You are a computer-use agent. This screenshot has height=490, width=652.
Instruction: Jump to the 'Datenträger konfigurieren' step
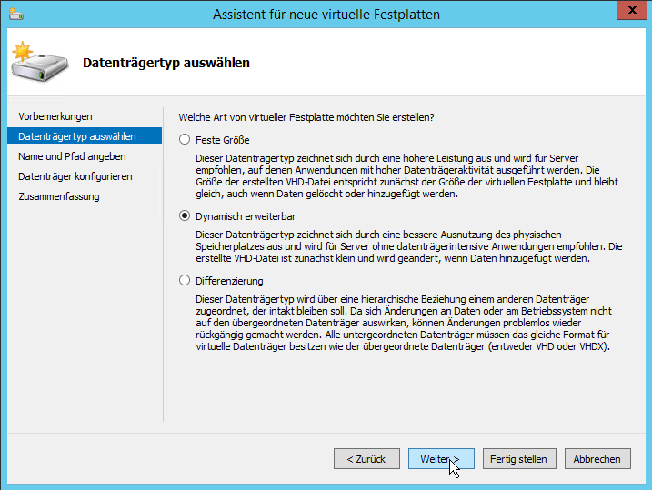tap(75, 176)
==
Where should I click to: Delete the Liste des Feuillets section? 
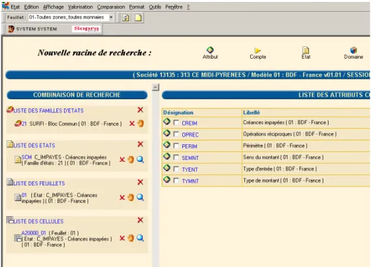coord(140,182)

- Set task:
Write out the entries from the line with "Where should I" up to and including the line with "coord(140,182)" as a numbered list, omitting blank lines and pictures.

- Complete answer:
1. Where should I click to: Delete the Liste des Feuillets section? 
2. coord(140,182)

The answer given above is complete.